- Task requirements:
Reproduce every entry in the listing without alteration.

- Data for processing:
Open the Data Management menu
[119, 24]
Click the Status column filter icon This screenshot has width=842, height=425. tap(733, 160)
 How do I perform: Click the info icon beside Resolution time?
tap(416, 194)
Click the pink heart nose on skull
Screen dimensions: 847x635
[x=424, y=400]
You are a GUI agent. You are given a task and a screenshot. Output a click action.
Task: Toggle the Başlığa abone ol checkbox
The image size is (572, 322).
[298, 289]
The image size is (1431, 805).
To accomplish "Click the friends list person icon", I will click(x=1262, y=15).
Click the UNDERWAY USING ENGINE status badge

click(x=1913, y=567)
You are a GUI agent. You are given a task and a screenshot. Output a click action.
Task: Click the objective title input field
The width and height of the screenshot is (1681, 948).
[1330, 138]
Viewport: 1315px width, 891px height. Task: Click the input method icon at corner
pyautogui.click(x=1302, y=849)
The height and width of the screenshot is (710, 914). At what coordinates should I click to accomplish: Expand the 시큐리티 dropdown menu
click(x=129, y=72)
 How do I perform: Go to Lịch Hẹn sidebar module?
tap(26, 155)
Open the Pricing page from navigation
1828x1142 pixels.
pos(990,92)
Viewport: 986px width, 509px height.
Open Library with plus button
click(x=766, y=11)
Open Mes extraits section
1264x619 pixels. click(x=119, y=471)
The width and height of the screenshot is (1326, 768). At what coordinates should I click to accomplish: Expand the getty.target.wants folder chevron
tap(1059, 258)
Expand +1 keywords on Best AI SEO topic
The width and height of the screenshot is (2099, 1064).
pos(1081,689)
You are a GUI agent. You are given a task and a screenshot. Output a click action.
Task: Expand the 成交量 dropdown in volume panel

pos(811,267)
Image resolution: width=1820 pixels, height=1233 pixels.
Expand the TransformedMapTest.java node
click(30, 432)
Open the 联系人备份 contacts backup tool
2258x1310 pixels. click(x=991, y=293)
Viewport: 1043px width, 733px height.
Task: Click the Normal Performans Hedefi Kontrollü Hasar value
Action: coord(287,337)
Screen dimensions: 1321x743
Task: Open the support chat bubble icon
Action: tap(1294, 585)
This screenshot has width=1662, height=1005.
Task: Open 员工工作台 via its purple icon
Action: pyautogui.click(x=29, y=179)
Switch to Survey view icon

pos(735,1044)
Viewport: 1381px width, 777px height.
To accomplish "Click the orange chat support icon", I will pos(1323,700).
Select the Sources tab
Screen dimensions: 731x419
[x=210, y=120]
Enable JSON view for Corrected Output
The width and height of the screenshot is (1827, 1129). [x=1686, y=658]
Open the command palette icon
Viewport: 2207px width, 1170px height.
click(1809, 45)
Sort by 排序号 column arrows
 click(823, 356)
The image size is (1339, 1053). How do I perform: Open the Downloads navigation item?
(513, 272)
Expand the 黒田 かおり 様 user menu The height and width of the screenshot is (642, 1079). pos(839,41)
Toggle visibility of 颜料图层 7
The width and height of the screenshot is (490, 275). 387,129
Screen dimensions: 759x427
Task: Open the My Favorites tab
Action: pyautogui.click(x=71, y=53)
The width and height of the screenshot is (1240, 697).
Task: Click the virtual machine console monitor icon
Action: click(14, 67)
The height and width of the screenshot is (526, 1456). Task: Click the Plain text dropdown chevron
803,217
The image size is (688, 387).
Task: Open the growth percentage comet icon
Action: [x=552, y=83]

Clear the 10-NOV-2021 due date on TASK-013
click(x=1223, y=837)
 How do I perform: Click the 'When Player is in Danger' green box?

- Reply:
Open the Data Management menu
[119, 24]
Click the Status column filter icon This screenshot has width=842, height=425. tap(733, 160)
 How do I perform: Click the info icon beside Resolution time?
tap(416, 194)
Click the pink heart nose on skull
Screen dimensions: 847x635
[x=424, y=400]
You are a GUI agent. You are given a task and a screenshot. Output a click action.
Task: Toggle the Başlığa abone ol checkbox
The image size is (572, 322).
[298, 289]
The image size is (1431, 805).
To accomplish "Click the friends list person icon", I will click(x=1262, y=15).
Click the UNDERWAY USING ENGINE status badge

click(x=1913, y=567)
You are a GUI agent. You are given a task and a screenshot. Output a click action.
Task: Click the objective title input field
The width and height of the screenshot is (1681, 948).
[1330, 138]
Viewport: 1315px width, 891px height. Task: Click the input method icon at corner
pyautogui.click(x=1302, y=849)
The height and width of the screenshot is (710, 914). At what coordinates should I click to accomplish: Expand the 시큐리티 dropdown menu
click(x=129, y=72)
 How do I perform: Go to Lịch Hẹn sidebar module?
tap(26, 155)
Open the Pricing page from navigation
1828x1142 pixels.
pos(990,92)
Viewport: 986px width, 509px height.
Open Library with plus button
click(x=766, y=11)
Open Mes extraits section
1264x619 pixels. click(x=119, y=471)
The width and height of the screenshot is (1326, 768). At what coordinates should I click to accomplish: Expand the getty.target.wants folder chevron
tap(1059, 258)
Expand +1 keywords on Best AI SEO topic
The width and height of the screenshot is (2099, 1064).
pos(1081,689)
You are a GUI agent. You are given a task and a screenshot. Output a click action.
Task: Expand the 成交量 dropdown in volume panel

pos(811,267)
Image resolution: width=1820 pixels, height=1233 pixels.
Expand the TransformedMapTest.java node
click(30, 432)
Open the 联系人备份 contacts backup tool
2258x1310 pixels. click(x=991, y=293)
Viewport: 1043px width, 733px height.
Task: Click the Normal Performans Hedefi Kontrollü Hasar value
Action: coord(287,337)
Screen dimensions: 1321x743
Task: Open the support chat bubble icon
Action: tap(1294, 585)
This screenshot has width=1662, height=1005.
Task: Open 员工工作台 via its purple icon
Action: pyautogui.click(x=29, y=179)
Switch to Survey view icon

pos(735,1044)
Viewport: 1381px width, 777px height.
To accomplish "Click the orange chat support icon", I will pos(1323,700).
Select the Sources tab
Screen dimensions: 731x419
[x=210, y=120]
Enable JSON view for Corrected Output
The width and height of the screenshot is (1827, 1129). [x=1686, y=658]
Open the command palette icon
Viewport: 2207px width, 1170px height.
click(1809, 45)
Sort by 排序号 column arrows
 click(823, 356)
The image size is (1339, 1053). How do I perform: Open the Downloads navigation item?
(513, 272)
Expand the 黒田 かおり 様 user menu The height and width of the screenshot is (642, 1079). pos(839,41)
Toggle visibility of 颜料图层 7
The width and height of the screenshot is (490, 275). 387,129
Screen dimensions: 759x427
Task: Open the My Favorites tab
Action: pyautogui.click(x=71, y=53)
The width and height of the screenshot is (1240, 697).
Task: Click the virtual machine console monitor icon
Action: click(14, 67)
The height and width of the screenshot is (526, 1456). Task: Click the Plain text dropdown chevron
803,217
The image size is (688, 387).
Task: Open the growth percentage comet icon
Action: [x=552, y=83]

Clear the 10-NOV-2021 due date on TASK-013
click(x=1223, y=837)
 How do I perform: Click the 'When Player is in Danger' green box?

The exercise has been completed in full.